Los dos movimientos se identifican por la negación. Uno expresó desde las urnas un Ya Basta a los despropósitos de la clase política que traicionó el programa democrático construido durante el último tercio del siglo XX. Los Juniors de la transición —como los he llamado en otros textos— hicieron lo que les vino en gana y desoyeron a la mayoría que, en 2018, no sólo los rechazó como opción electoral sino como sistema. Ese año, repito, no hubo una elección sino una rebelión.

En 2020, las mujeres han decidido marcar un Nunca Más a las violencias y las desigualdades que padecen, han salido a las calles para derrotar todos los obstáculos y han invadido las conciencias; es decir, han emprendido una revolución. Si la rebelión electoral se enderezó contra el sistema de partidos y sus formas de gobierno, la revolución de las mujeres se levanta ahora en contra de nuestro mundo de vida afincado en el machismo y, en consecuencia, va mucho más lejos: a las causas de las violencias y de las muchas discriminaciones que dividen y destruyen a la sociedad. Las mujeres han probado con creces —como lo escribió Hannah Arendt durante la Segunda Guerra en busca de las huellas del mal radical que la agobiaba— que “la discriminación es el instrumento letal con que matar sin derramar sangre” (Tiempos presentes, Gedisa).

En el célebre debate entre Amartya Sen y John Rawls sobre La Idea de la Justicia (Taurus), el primero afirma, con razón, que es mucho más fácil identificar una injusticia que ofrecer una definición exacta de lo justo. Por eso los grandes movimientos sociales nacen de la negación, rechazando las conductas que hieren a la sociedad; y por eso es también difícil construir afirmaciones compartidas y programas de acción comunes.

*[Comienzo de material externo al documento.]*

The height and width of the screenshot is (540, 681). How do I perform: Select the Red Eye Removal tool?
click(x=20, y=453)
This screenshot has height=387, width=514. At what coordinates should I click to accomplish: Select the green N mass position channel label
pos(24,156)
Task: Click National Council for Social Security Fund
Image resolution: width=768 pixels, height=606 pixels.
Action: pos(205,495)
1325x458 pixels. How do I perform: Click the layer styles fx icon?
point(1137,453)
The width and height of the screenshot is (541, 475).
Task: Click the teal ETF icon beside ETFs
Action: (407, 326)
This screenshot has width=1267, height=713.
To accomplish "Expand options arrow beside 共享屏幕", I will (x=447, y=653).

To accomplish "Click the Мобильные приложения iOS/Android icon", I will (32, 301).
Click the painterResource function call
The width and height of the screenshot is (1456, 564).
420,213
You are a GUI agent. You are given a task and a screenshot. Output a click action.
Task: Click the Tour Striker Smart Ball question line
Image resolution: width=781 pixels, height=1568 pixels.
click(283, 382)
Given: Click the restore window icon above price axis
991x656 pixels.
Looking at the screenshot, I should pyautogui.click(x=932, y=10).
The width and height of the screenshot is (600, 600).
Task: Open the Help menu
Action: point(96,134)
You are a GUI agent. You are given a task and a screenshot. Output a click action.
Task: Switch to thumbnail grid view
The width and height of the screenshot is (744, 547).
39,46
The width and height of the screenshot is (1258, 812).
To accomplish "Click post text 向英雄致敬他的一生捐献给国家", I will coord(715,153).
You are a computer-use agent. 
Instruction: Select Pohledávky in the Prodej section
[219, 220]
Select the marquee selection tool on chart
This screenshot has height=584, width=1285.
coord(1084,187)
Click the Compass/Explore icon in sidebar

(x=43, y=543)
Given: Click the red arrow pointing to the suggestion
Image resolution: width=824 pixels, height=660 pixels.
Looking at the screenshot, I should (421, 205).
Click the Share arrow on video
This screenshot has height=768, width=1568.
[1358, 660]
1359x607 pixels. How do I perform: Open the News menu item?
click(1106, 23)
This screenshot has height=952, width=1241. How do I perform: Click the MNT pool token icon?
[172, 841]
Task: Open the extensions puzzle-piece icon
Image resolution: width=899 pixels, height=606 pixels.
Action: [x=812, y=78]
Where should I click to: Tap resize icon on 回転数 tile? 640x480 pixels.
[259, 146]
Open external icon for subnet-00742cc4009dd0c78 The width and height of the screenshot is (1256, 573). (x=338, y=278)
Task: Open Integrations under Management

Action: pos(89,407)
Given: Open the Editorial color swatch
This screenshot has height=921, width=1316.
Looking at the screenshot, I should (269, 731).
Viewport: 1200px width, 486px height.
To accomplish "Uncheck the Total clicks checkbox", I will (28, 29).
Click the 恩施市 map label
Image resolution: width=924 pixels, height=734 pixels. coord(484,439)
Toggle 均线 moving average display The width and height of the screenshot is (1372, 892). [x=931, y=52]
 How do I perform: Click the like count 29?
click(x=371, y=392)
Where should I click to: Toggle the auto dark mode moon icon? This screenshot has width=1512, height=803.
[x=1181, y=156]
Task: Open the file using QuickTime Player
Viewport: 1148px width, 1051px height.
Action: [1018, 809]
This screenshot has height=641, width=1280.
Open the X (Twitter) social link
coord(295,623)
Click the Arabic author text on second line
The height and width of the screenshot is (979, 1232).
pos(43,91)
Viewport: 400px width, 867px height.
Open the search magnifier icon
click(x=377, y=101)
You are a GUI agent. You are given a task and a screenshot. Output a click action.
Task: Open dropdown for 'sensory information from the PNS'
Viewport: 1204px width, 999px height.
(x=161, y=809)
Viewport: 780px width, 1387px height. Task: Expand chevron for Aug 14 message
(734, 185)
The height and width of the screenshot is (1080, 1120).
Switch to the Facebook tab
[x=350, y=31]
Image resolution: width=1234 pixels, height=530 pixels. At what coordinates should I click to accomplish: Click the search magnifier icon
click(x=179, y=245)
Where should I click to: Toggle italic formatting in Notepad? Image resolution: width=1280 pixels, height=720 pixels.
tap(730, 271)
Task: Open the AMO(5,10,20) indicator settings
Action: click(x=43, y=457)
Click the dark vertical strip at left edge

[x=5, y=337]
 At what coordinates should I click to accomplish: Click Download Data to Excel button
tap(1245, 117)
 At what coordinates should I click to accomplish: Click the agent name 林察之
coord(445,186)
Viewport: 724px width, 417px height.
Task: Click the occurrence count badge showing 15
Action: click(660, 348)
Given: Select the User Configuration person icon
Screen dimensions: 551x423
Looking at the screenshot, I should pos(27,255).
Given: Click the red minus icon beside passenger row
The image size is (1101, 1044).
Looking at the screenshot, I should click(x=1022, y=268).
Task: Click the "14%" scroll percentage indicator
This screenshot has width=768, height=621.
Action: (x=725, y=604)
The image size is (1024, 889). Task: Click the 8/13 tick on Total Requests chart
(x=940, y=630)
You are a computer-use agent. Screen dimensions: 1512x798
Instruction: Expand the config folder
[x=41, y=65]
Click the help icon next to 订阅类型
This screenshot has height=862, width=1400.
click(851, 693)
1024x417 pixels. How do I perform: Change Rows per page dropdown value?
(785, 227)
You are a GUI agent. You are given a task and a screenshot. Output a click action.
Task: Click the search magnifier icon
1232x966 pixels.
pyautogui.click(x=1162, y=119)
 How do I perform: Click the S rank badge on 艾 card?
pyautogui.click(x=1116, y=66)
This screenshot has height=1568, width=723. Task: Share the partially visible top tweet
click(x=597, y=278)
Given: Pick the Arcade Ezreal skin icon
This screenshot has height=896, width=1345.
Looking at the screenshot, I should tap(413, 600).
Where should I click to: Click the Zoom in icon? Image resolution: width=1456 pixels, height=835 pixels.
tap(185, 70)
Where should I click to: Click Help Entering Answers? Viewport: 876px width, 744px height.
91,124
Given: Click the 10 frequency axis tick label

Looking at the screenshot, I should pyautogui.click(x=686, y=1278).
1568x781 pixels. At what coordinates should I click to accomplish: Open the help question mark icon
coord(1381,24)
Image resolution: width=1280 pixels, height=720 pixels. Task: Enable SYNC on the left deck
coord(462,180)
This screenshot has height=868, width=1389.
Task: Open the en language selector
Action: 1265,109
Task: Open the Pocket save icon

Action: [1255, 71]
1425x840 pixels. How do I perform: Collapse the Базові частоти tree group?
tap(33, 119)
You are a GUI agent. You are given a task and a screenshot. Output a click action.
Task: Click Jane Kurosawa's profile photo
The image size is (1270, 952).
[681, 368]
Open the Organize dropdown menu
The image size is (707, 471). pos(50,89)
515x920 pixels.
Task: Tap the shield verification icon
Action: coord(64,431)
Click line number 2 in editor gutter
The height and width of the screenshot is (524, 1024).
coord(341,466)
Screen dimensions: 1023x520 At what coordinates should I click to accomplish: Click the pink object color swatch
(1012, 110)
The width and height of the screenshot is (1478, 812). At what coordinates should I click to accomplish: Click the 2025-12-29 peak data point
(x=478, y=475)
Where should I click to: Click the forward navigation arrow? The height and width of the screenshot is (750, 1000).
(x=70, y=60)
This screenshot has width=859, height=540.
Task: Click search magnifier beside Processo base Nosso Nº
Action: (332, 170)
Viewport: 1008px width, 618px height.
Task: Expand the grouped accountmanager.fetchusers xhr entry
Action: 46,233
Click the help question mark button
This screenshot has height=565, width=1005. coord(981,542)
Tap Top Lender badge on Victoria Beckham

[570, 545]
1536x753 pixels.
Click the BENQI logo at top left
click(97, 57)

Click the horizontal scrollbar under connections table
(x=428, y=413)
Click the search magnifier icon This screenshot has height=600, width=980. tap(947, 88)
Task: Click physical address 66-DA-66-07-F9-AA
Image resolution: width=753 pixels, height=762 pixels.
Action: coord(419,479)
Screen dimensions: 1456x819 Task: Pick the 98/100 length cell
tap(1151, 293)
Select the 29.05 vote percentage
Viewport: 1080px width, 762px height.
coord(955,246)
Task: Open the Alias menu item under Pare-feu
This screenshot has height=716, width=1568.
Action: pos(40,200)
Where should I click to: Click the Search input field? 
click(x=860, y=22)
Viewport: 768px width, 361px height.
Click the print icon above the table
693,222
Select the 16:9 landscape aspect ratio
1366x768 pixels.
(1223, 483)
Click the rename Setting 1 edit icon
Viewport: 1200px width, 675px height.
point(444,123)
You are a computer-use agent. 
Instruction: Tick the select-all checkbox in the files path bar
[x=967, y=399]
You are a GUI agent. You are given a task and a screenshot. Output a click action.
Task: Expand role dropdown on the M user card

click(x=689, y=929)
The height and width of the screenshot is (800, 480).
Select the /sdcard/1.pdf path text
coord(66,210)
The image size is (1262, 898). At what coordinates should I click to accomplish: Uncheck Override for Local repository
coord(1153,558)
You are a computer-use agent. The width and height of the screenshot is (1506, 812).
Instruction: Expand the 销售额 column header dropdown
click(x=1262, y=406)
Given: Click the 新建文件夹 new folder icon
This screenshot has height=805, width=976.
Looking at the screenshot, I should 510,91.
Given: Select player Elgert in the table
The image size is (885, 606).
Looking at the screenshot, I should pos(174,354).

Pero en este momento y dadas estas circunstancias, no veo razón alguna para que los dos movimientos nacidos en este nuevo siglo no se encuentren ni se refuercen mutuamente en sus agravios principales: ninguno quiere volver al pasado de desigualdad, discriminación, exclusión y violencia alimentada desde el corazón del régimen. A menos, claro, que el celo partidario y la ambición política acaben derrotando las razones y las emociones que dieron origen a esta venturosa revolución pues, como bien advertía Felipe González tras la derrota electoral de su partido: también se muere de éxito.